Docket: 2003-2840(IT)I

BETWEEN:

NORMA DORIS MCKINLEY,

Appellant,

and

HER MAJESTY THE QUEEN,

Respondent.

____________________________________________________________________

Appeals heard on January 5, 2004 at Vancouver, British Columbia

Before: The Honourable Justice L.M. Little

Appearances:

Agent for the Appellant:

Martin R. McKinley

Counsel for the Respondent:

Raj Grewal

____________________________________________________________________

JUDGMENT

          The appeals from the assessments made under the Income Tax Act for the 2001 and 2002 taxation years are allowed, with costs, and the assessments are referred back to the Minister of National Revenue for reconsideration and reassessment in accordance with the attached Reasons for Judgment.
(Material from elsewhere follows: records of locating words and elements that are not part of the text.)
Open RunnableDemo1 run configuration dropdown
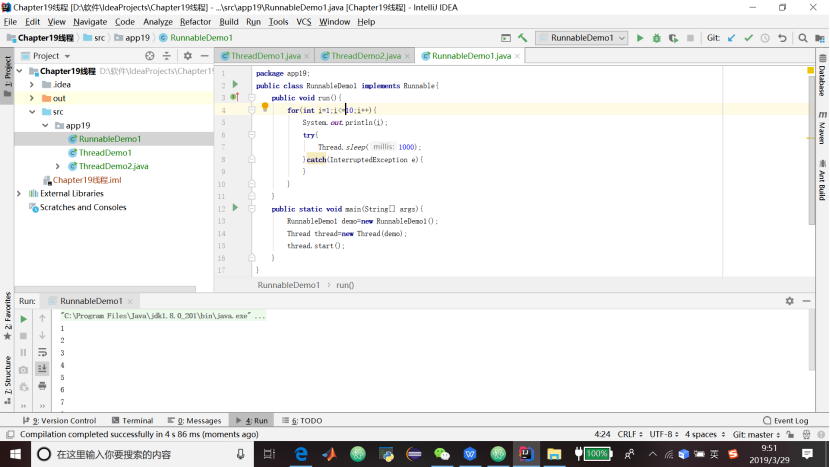The width and height of the screenshot is (830, 467). (x=581, y=38)
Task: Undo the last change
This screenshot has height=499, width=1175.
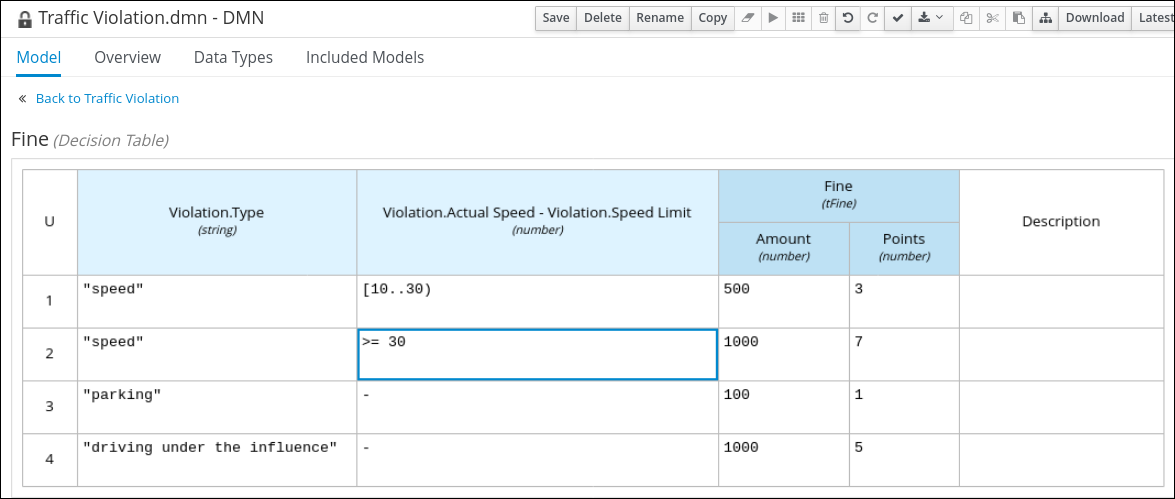Action: point(848,18)
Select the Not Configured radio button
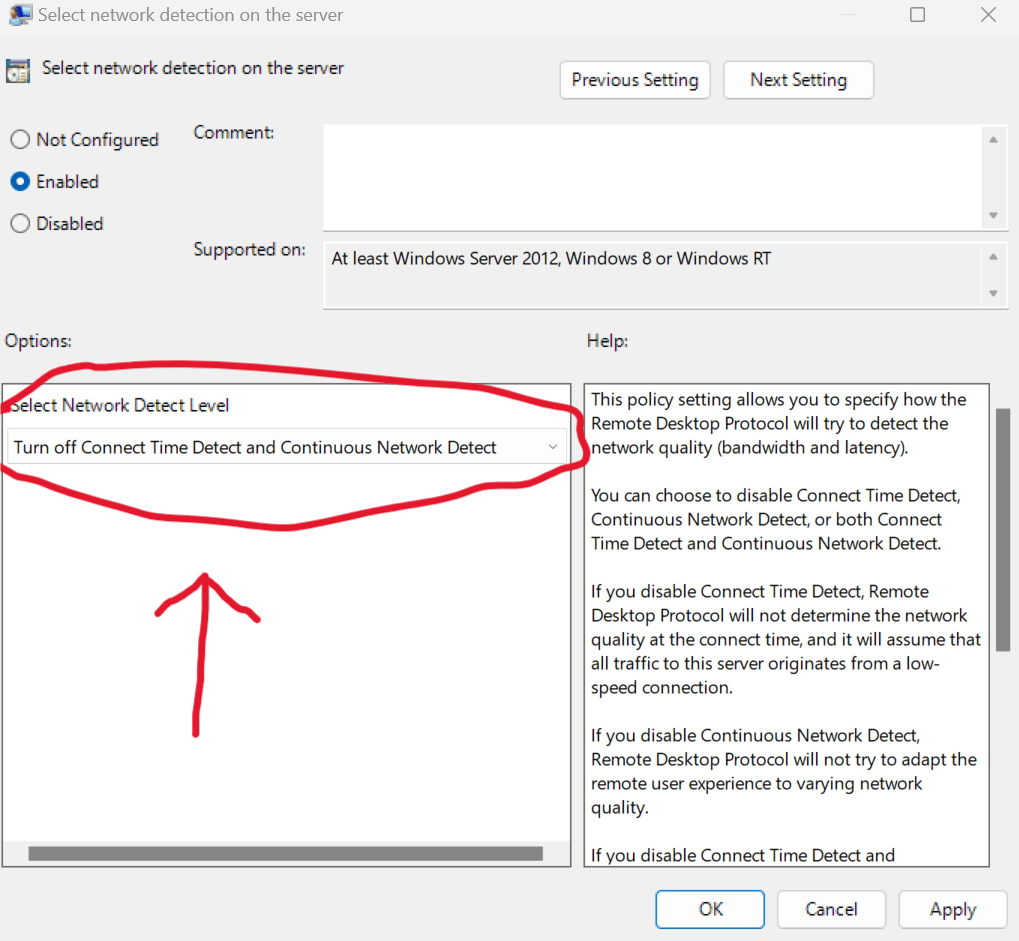 [20, 140]
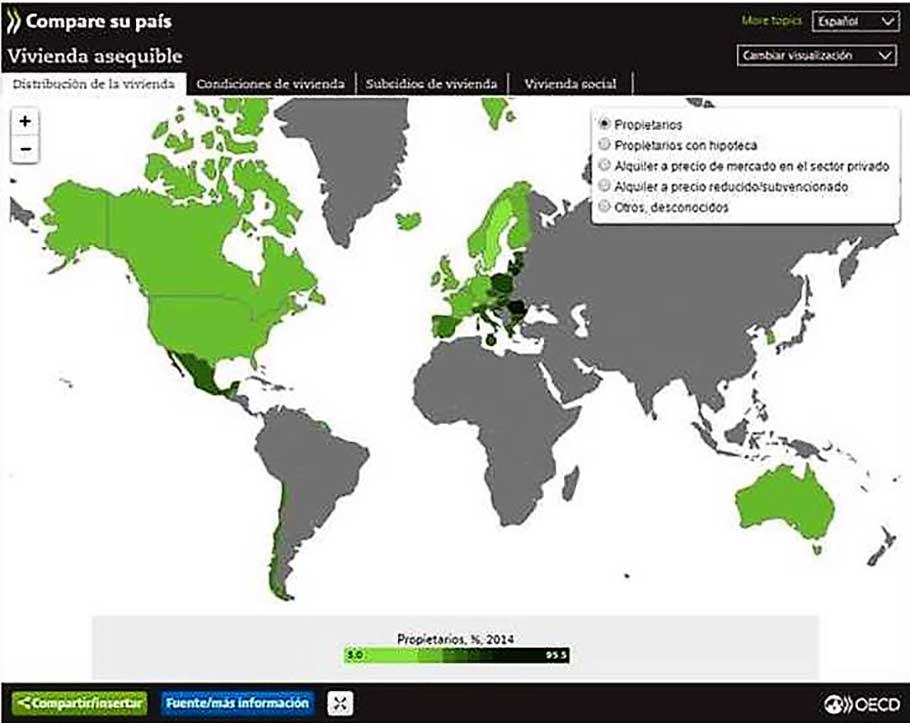Image resolution: width=910 pixels, height=723 pixels.
Task: Open the Español language dropdown
Action: tap(855, 20)
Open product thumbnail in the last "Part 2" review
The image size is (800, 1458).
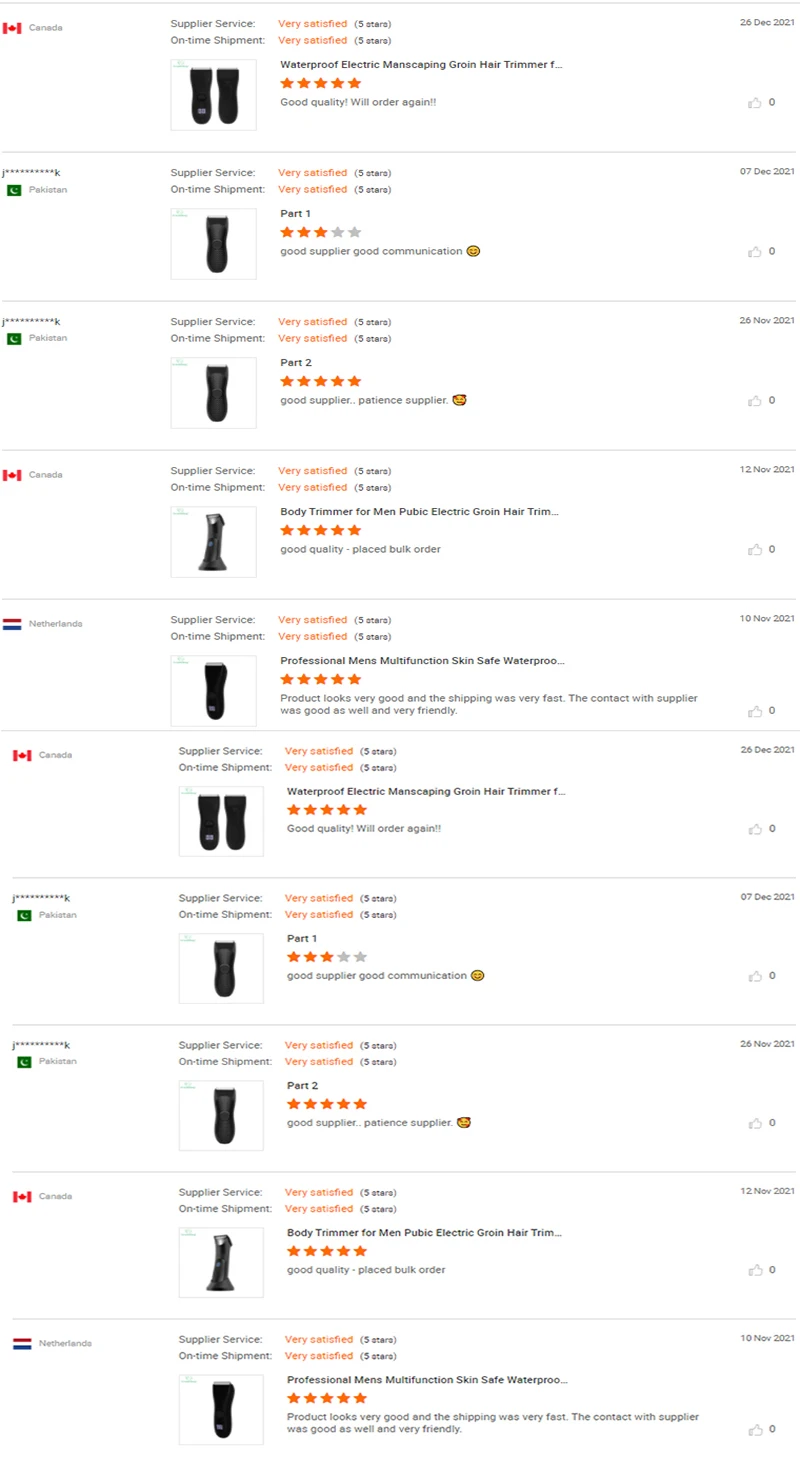221,1115
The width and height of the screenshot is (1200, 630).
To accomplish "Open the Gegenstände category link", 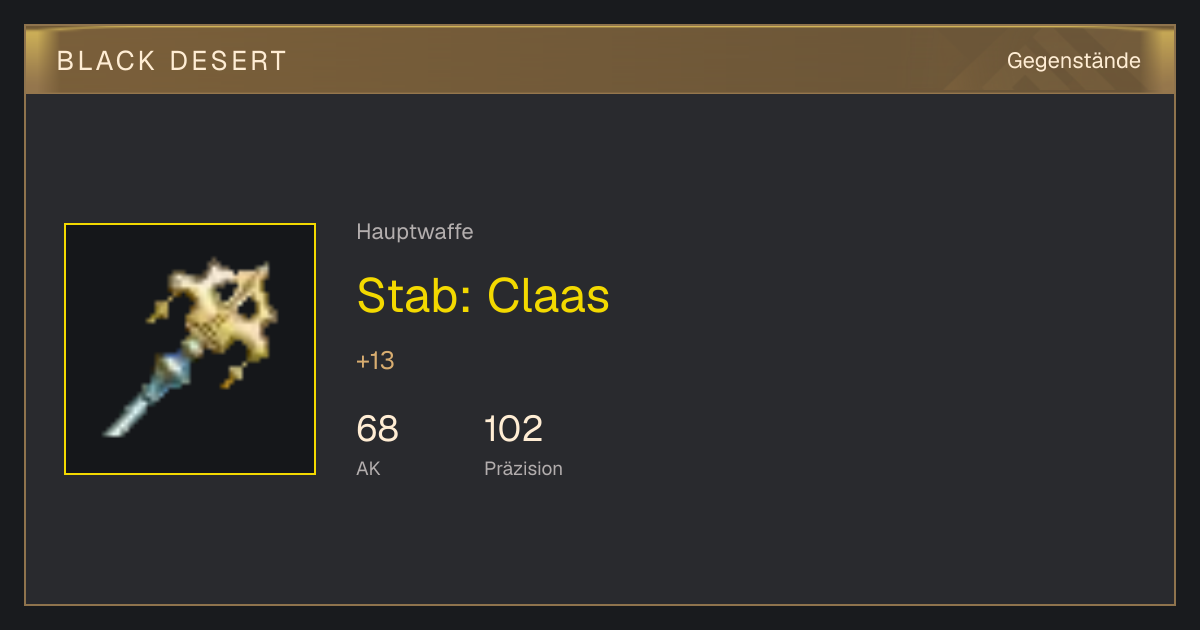I will [1073, 61].
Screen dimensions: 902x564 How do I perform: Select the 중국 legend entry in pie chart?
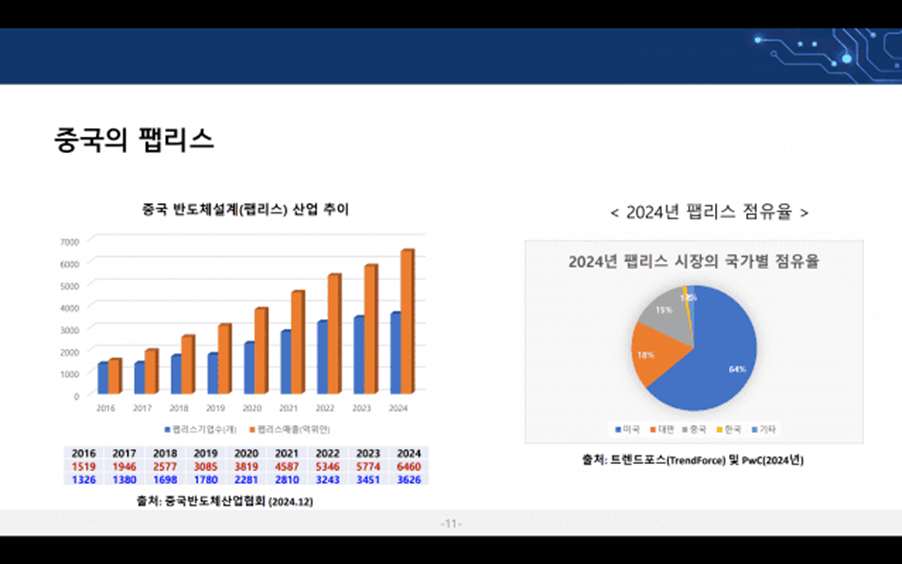pyautogui.click(x=693, y=429)

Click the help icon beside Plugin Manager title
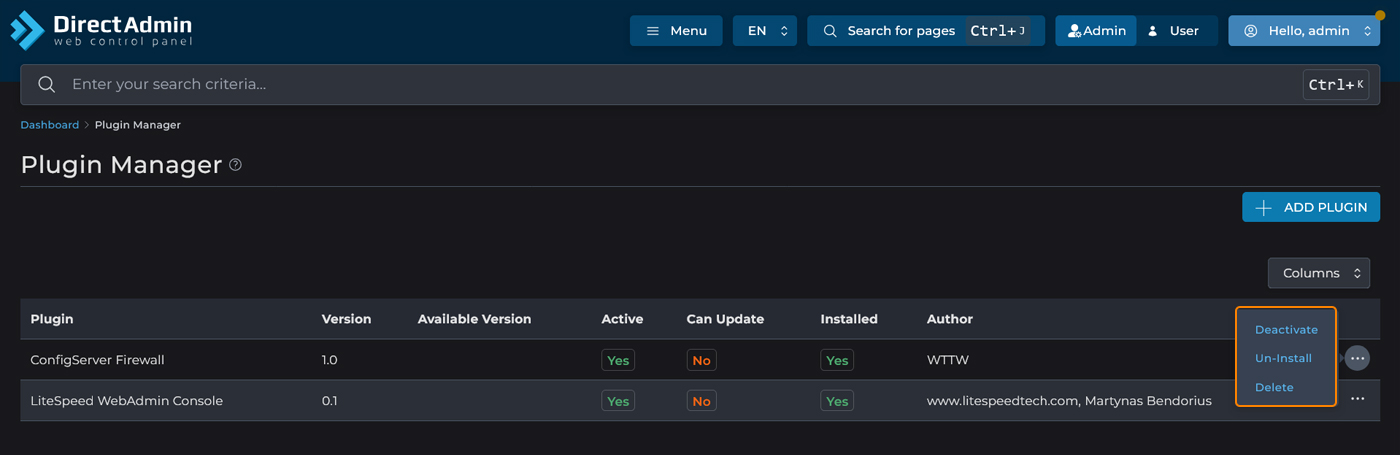coord(236,165)
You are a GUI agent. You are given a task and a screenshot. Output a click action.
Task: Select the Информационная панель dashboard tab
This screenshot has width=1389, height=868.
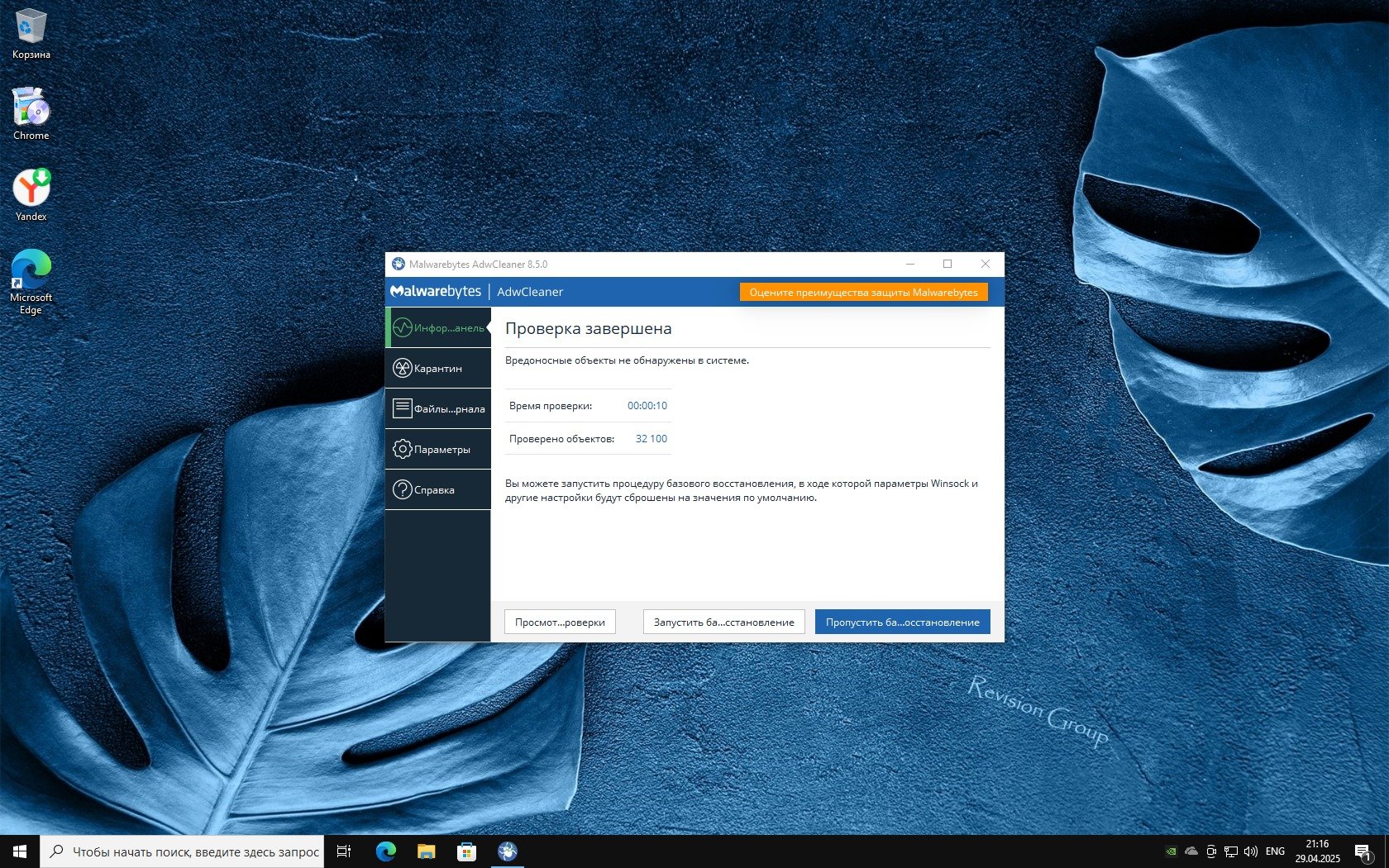point(437,328)
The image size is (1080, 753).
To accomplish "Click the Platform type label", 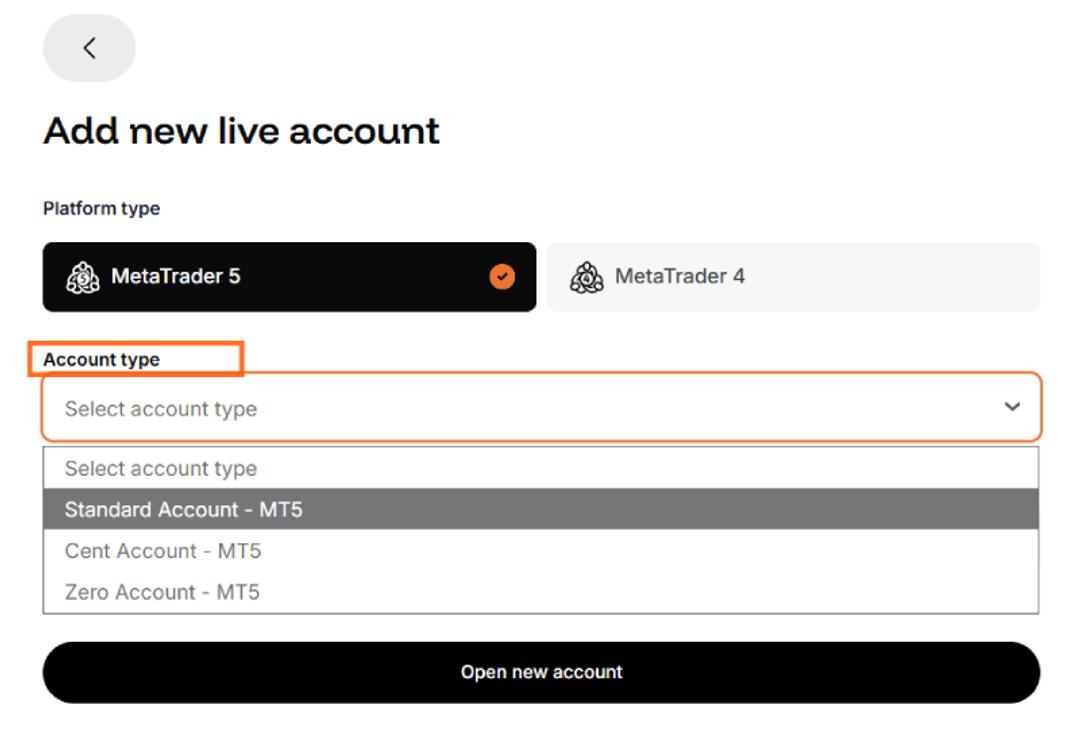I will [x=101, y=208].
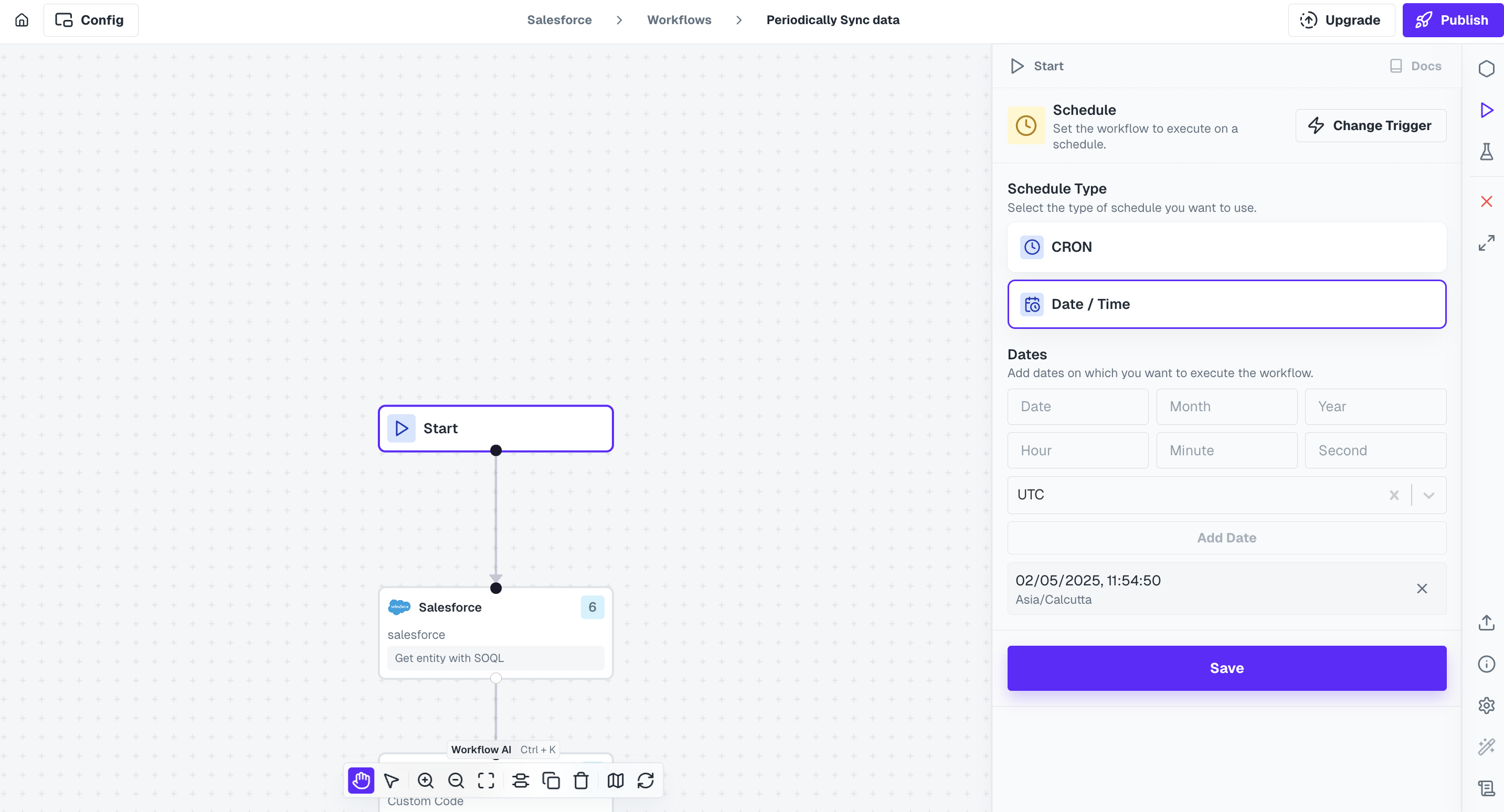Click the zoom in magnifier icon
1504x812 pixels.
tap(426, 781)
Signed at Vancouver, British Columbia, this 9th day of February 2004.

"L.M. Little"

Little, J.


Citation: 2004TCC50

Date: 20040209

Docket: 2003-2840(IT)I

BETWEEN:

NORMA DORIS MCKINLEY,

Appellant,

and

HER MAJESTY THE QUEEN,

Respondent.

REASONS FOR JUDGMENT

Little, J.

A.       FACTS:

[1]      The Appellant is 88 years of age.

[2]      The Appellant received a Disability Tax Credit ("DTC") in the 1999, 2000 and 2001 taxation years.

[3]      In the early part of the year 2000 the Appellant was admitted to Inglewood Private Hospital in West Vancouver ("Inglewood"). Inglewood is a long time care private hospital.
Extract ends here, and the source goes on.